Car l’avènement de la république ne tarde pas à décevoir les masses. Les travailleurs qui escomptaient du changement de régime une amélioration sensible de leurs conditions de vie perdent leurs illusions au fur et à mesure que la république démocratique naissante dévoile son vrai visage, à savoir le nouvel instrument de domination du capitalisme espagnol. L’impuissance du nouveau gouvernement face aux problèmes historiques du pays alimente les contradictions sociales et les divergences au sein du mouvement ouvrier. Celui-ci s’engage dans une série de grèves qui sont réprimées sans ménagement. Parallèlement, la paysannerie s’engage dans des tentatives de saisir la terre –promise par le gouvernement- mais là aussi, la seule réponse de celui-ci est d’envoyer les troupes. La CNT, à la tête de laquelle domine le courant aventuriste, putschiste et anti-politique de la F.A.I. (= Fédération Anarchiste Ibérique), s’engage quant à elle dans une série d’insurrections locales, éphémères et désorganisées qui sont violemment réprimées dans le sang.

Quant au PC, il continue d’appliquer mécaniquement les analyses et les mots d’ordre élaborées dans le cadre de la politique dite «de la 3ème période», caractérisée par son sectarisme et son refus de l’unité ouvrière. La politique de «scission syndicale» en fait partie : il s’agit, sous les instructions de Moscou, de construire des «syndicats rouges» ne regroupant que des communistes ; «partout où ils existent, les syndicats rouges non seulement contribuent à la division des rangs ouvriers, mais constituent en outre un puissant facteur d’isolement des communistes à l’égard des travailleurs sans parti, facilitant en dernière analyse la répression patronale». (6)

Petit problème A
Dans les enregistrements, réécris le passage qui va de la ligne contenant "Task: Click the Fx Events label button" jusqu'à celle contenant "[x=494, y=144]", bornes comprises, en remplaçant "hamburger menu" par "dropdown menu" et en laissant tout le reste tel quel.

Données
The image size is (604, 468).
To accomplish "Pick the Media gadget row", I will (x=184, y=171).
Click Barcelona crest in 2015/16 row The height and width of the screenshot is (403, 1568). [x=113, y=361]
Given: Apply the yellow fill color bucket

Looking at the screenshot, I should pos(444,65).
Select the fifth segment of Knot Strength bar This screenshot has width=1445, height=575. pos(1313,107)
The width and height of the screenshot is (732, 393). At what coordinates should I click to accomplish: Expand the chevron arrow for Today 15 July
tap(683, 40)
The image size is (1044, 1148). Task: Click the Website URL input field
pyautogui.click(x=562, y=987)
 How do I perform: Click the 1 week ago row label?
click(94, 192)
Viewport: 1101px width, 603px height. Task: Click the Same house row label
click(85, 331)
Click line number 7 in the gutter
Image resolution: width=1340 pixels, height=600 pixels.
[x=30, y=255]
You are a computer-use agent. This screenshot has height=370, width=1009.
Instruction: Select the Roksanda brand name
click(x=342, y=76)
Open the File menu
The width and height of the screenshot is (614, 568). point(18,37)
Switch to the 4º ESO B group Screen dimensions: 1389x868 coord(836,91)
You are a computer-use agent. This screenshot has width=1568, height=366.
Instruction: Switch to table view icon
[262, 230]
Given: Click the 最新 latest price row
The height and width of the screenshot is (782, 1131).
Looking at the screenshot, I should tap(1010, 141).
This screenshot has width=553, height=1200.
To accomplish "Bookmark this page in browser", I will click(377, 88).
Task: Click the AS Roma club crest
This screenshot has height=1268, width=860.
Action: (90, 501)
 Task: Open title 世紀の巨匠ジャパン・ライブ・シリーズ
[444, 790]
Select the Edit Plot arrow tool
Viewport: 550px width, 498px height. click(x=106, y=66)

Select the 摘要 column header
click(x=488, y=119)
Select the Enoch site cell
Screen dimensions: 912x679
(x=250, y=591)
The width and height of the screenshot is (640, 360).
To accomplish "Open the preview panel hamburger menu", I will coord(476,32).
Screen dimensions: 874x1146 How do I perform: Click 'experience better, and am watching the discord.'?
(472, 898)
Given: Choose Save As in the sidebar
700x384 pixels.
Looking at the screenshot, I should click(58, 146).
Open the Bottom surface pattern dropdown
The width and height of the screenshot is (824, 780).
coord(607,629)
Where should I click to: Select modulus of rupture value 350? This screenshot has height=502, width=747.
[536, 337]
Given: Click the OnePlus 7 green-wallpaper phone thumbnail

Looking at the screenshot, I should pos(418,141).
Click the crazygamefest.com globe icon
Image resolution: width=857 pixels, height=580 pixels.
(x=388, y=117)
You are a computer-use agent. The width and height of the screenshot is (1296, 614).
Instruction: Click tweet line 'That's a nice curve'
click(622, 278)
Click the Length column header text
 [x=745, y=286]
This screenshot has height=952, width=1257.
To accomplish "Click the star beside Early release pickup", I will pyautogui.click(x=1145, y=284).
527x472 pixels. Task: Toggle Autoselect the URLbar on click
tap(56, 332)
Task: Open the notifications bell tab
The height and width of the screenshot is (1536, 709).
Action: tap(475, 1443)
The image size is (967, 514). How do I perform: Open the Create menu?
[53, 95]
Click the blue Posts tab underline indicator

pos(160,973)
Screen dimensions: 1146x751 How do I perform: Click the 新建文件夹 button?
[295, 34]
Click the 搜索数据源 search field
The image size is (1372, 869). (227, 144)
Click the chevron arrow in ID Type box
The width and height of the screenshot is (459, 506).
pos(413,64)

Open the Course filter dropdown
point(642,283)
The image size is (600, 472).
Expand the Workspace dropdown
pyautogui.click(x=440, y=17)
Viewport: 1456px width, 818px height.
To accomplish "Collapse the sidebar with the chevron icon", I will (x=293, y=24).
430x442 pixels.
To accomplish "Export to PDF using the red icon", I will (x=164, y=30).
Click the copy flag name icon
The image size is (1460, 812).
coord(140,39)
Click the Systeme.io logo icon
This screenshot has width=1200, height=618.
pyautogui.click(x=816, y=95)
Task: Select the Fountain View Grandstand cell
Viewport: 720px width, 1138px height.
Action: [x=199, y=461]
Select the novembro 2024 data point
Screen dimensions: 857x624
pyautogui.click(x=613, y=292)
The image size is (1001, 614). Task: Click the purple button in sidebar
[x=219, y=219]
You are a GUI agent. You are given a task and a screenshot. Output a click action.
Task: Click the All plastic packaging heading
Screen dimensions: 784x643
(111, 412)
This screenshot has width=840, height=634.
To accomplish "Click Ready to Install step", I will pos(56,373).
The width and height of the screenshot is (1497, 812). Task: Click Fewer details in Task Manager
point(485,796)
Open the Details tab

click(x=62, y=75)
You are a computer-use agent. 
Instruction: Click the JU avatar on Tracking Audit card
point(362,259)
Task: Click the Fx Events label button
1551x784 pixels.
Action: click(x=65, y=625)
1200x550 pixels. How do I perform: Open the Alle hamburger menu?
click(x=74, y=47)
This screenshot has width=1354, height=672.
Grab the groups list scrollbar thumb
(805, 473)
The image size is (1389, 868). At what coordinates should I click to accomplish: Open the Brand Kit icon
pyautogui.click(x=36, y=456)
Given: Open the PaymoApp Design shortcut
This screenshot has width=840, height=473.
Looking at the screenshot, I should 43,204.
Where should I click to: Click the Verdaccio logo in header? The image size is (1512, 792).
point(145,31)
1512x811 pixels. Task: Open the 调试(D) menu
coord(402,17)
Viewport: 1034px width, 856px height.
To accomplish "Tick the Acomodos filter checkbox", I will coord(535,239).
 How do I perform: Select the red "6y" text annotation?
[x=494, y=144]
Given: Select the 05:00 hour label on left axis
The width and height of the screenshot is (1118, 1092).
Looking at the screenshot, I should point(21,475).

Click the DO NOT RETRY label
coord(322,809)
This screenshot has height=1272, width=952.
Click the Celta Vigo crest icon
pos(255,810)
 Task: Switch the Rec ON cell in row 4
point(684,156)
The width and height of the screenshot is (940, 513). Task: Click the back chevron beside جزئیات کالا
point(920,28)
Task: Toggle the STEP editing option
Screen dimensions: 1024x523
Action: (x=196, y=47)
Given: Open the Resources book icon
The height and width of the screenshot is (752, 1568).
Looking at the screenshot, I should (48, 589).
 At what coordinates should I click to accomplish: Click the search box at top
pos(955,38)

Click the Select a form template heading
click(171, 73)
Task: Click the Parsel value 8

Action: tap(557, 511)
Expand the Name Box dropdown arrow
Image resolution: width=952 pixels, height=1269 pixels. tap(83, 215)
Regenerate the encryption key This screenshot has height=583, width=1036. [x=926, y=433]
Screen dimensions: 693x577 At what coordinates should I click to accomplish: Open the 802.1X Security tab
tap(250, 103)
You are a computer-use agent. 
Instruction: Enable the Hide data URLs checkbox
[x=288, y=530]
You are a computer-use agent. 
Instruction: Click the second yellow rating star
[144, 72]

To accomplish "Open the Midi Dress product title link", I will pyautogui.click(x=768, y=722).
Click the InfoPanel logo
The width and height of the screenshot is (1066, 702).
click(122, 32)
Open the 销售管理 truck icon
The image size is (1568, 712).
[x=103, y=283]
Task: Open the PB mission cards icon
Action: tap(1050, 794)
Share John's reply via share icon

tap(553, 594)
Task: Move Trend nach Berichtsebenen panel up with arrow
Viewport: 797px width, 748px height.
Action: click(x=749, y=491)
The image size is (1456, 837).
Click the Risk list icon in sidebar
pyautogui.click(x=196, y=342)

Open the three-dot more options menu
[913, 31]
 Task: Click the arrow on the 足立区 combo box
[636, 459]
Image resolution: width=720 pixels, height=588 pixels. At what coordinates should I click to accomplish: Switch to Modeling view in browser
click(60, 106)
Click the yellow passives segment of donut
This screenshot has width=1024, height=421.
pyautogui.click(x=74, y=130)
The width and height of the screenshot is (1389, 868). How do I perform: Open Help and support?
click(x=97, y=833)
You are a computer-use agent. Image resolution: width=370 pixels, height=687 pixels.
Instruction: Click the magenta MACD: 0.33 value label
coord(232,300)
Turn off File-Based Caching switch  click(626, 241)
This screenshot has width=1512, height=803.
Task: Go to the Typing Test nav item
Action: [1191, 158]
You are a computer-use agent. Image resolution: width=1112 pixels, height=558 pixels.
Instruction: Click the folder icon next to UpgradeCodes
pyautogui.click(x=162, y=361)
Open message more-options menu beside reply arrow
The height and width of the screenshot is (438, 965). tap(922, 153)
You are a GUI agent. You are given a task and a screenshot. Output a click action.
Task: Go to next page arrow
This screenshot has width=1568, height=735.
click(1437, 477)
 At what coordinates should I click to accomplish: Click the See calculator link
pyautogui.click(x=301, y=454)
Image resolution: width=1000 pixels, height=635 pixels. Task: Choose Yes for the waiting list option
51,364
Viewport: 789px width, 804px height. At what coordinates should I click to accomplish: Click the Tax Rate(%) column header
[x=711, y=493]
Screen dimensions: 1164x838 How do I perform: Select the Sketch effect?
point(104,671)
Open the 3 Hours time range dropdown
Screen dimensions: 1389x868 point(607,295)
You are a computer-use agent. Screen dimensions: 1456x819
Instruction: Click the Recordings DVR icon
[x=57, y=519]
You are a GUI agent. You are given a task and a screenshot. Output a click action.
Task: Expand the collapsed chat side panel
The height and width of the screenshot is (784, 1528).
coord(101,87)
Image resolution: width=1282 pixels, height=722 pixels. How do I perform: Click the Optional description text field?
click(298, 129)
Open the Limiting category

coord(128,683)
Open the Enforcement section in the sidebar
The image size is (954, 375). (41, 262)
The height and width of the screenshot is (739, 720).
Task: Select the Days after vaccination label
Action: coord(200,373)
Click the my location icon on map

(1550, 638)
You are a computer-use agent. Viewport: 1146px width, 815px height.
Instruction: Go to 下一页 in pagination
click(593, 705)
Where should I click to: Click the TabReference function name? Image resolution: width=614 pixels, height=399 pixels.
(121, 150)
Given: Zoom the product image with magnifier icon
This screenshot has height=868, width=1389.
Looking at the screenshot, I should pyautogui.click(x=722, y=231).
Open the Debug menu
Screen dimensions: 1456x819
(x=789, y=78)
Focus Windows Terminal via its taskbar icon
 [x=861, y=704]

Petit problème B
Prolonge le texte sur la jeune république espagnole et le mouvement ouvrier à partir de sa dernière phrase.

Résultat final A
Task: Click the Fx Events label button
1551x784 pixels.
Action: click(x=65, y=625)
1200x550 pixels. How do I perform: Open the Alle dropdown menu?
click(x=74, y=47)
This screenshot has width=1354, height=672.
Grab the groups list scrollbar thumb
(805, 473)
The image size is (1389, 868). At what coordinates should I click to accomplish: Open the Brand Kit icon
pyautogui.click(x=36, y=456)
Given: Open the PaymoApp Design shortcut
This screenshot has width=840, height=473.
Looking at the screenshot, I should 43,204.
Where should I click to: Click the Verdaccio logo in header? The image size is (1512, 792).
point(145,31)
1512x811 pixels. Task: Open the 调试(D) menu
coord(402,17)
Viewport: 1034px width, 856px height.
To accomplish "Tick the Acomodos filter checkbox", I will coord(535,239).
 How do I perform: Select the red "6y" text annotation?
[x=494, y=144]

Résultat final B
La définition de la social-démocratie comme «social-fasciste» («La social-démocratie est objectivement l’aile modérée du fascisme. Ils ne sont pas aux antipodes. Ce sont des jumeaux.», proclamait brillament Staline), qui aboutira en Allemagne à la victoire sans combat des bandes hitlériennes, est appliquée par le PCE à la situation espagnole. Mais ici, les staliniens vont encore plus loin : ils étendent cette définition aux anarchistes, désormais qualifiés d’ «anarcho-fascistes» ! Suivant cette logique jusqu’au bout, des membres du PC n’hésiteront pas à attaquer physiquement les meetings des autres organisations ouvrières. Inutile de dire que ce type de pratiques ne favorisent guère leur implantation parmi les travailleurs.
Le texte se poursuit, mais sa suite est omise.